The lab experiments consisted of Brazil Tests, i.e. compression of circular disks of ice along their diameter between curved steel plates. The resulting stress was computed everywhere in the disk thanks to a finite-element software named Abaqus, and the result was analyzed with acoustic emissions, which reflections would reveal the presence of absence of microcracks in the disk. The authors ran two types of tests: both with cyclic loading, i.e. oscillating loading, but one with constant amplitude, and the other one with increasing amplitude, i.e. a maximum loading becoming stronger and stronger.

But wait: how to reproduce the conditions of the real ice of these satellites? Well, there are things you cannot do in the lab. Among the problems are: the exact composition of the ice, the temperature, and the excitation frequency.

The authors conducted the experiments in assuming pure water ice. The temperature could be below 150 K (-123°C, or -189°F), which is very challenging in a lab, and the main period of excitation is the orbital one, i.e. 3.5 day… If you want to reproduce 100,000 loading cycles, you should wait some 1,000 years… unfeasible…

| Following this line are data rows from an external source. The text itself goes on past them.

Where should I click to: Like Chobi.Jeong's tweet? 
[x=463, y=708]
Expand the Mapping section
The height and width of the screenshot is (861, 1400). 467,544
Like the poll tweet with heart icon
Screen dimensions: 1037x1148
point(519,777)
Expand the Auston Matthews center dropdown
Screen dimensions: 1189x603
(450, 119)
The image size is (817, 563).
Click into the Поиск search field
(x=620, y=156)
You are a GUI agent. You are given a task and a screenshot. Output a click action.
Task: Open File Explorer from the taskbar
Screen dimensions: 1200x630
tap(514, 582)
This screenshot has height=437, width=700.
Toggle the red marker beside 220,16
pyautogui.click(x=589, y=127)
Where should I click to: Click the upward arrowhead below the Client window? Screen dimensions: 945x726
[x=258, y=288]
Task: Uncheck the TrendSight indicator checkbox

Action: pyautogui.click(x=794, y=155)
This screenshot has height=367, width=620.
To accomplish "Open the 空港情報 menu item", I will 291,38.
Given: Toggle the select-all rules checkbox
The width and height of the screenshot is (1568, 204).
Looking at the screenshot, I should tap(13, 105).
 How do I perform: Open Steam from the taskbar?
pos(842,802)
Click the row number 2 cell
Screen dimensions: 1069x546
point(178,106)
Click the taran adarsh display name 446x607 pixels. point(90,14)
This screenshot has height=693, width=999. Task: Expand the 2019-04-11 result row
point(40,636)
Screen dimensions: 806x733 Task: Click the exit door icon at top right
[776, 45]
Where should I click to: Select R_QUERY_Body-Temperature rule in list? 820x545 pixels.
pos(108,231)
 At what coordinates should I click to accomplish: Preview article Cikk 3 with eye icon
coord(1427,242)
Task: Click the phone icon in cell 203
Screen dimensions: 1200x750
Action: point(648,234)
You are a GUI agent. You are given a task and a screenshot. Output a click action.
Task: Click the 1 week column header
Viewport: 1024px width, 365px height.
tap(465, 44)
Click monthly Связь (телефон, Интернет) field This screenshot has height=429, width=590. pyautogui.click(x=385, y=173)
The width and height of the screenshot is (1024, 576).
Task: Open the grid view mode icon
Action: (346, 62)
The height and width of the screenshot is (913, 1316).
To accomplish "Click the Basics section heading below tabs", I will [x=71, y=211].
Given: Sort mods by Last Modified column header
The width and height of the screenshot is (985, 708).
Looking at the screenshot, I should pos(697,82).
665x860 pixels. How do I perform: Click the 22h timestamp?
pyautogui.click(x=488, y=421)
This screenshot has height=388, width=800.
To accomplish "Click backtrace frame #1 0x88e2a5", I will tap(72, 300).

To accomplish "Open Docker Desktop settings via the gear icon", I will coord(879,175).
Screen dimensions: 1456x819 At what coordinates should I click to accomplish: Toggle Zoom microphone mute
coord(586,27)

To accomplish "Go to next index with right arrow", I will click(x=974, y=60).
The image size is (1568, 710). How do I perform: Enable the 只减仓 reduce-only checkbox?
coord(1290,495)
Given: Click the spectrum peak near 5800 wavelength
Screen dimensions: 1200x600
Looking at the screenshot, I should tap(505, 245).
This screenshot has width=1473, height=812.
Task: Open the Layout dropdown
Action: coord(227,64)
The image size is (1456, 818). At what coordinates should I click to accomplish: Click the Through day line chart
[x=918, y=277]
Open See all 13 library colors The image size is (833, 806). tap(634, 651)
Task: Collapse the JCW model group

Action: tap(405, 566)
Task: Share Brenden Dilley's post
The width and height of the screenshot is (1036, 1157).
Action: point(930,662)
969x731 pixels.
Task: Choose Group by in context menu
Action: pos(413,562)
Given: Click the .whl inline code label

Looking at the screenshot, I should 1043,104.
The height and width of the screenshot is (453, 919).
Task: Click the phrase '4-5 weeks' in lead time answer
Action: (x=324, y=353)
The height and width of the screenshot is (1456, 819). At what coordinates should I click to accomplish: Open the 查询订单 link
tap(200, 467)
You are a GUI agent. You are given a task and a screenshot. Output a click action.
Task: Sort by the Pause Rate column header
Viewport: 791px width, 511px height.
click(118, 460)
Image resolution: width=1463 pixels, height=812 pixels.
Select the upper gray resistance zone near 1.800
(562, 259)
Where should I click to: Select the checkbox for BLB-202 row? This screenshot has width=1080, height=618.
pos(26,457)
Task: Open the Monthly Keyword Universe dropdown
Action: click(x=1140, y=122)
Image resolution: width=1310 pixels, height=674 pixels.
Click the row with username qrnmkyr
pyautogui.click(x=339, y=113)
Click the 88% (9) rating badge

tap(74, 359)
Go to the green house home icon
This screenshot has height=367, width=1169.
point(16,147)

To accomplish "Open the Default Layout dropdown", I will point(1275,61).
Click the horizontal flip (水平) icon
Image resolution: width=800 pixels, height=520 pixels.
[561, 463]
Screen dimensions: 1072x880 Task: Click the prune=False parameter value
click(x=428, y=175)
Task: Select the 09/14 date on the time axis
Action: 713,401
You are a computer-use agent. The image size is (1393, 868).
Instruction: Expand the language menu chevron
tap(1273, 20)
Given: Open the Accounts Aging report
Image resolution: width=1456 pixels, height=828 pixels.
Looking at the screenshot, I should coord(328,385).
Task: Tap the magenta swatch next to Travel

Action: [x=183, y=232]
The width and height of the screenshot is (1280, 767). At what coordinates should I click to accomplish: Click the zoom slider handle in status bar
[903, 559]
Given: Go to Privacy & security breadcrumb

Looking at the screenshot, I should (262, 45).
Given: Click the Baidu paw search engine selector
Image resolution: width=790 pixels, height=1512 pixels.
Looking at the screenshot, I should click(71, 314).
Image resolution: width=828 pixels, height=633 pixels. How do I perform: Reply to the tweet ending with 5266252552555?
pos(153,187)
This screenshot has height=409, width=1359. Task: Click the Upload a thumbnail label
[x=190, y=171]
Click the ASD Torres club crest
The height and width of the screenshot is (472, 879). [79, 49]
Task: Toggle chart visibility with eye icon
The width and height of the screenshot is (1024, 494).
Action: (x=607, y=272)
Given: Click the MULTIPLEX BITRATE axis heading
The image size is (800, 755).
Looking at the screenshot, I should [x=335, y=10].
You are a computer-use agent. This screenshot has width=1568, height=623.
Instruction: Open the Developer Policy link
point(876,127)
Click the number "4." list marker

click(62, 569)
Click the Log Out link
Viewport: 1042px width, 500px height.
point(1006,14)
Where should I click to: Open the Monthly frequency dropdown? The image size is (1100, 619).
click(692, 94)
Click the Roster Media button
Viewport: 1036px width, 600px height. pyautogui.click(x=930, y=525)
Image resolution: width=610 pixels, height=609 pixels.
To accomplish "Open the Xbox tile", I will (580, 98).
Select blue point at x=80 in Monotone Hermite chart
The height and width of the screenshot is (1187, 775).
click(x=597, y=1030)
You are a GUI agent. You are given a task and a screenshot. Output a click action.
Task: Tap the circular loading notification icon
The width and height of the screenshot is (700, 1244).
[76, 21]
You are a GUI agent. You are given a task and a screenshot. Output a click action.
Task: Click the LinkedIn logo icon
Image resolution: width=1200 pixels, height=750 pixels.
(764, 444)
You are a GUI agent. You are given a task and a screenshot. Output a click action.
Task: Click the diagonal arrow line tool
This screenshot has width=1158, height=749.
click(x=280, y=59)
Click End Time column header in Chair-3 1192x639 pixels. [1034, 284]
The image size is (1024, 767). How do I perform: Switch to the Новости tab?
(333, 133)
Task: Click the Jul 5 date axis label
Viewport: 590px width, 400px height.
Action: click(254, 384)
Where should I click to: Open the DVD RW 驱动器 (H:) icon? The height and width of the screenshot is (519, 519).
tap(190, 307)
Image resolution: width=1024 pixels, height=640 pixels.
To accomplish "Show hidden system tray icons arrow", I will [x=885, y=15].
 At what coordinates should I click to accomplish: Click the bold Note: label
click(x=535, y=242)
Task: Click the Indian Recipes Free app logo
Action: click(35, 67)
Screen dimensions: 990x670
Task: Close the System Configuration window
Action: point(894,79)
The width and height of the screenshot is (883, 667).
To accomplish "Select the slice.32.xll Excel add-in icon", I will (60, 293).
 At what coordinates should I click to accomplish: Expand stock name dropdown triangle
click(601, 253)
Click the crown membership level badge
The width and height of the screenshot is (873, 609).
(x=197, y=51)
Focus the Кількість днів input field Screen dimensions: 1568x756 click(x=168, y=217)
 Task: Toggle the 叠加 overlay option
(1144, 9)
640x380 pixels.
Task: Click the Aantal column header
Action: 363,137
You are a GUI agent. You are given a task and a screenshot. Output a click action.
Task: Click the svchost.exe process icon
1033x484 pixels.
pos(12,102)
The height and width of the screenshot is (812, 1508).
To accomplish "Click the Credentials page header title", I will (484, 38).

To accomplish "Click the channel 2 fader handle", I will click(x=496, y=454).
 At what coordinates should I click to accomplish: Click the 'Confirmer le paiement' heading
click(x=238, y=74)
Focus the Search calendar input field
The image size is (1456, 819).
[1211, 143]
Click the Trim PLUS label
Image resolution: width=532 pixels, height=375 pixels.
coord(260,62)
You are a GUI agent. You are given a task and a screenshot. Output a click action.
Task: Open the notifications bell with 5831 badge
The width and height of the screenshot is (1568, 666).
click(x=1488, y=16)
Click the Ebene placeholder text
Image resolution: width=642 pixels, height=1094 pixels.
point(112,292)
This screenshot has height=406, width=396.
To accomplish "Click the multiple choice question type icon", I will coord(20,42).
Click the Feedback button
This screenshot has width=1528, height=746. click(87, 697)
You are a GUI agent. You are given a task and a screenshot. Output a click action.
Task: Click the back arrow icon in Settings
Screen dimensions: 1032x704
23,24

The authors bypassed these two problems in constraining the product frequency times viscosity to be valid, the viscosity itself depending on the temperature. This resulted in an excitation period of 1 second, and temperatures between 198 and 233 K (-75 to -40°C, or -103 to -40°F). The temperature was maintained thanks to a liquid nitrogen-cooled, ethanol bath cryostat.

And now the results!

No fatigue observed

Indeed, the authors observed no fatigue, i.e. no significant microcracks were detected, which would have altered the material enough, to weaken it. This prompted the authors to discuss the application of their experiments for understanding the crust of the real satellites, and they argue that fatigue could be possible anyway.

Why fatigue may still be possible

As the authors recall, these experiments are not the first ones. Other authors have had a negative result with pure water ice. However, fatigue has been detected on sea ice, which could mean that the presence of salt favors fatigue. And the water ice of icy satellite may not be pure. Salt and other chemical elements may be present. So, even if these experiments did not reveal fatigue, there may be some anyway.

But the motivation for investigating fatigue is that a process was needed to assist the tides to crack the surface. Why necessarily fatigue? Actually, other processes may weaken the material.

How to fracture without fatigue

The explanation is like the most (just a matter of taste) is impacts: when you impact the surface, you break it, which necessarily weakens it. And we know that impacts are ubiquitous in the Solar System. In case of an impact, a megaregolith is created, which is more likely to get fractured. The authors also suggest that the tides may be assisted, at least for Europa, by the super-synchronous rotation possibly suggested by the geometry of the lineae (remember, the cycloids). Another possibility is the large scale inhomogeneities in the surface, which could weaken it at some points.

Anyway, it is a fact that these surfaces are fractured, and the exact explanation for that is still in debate!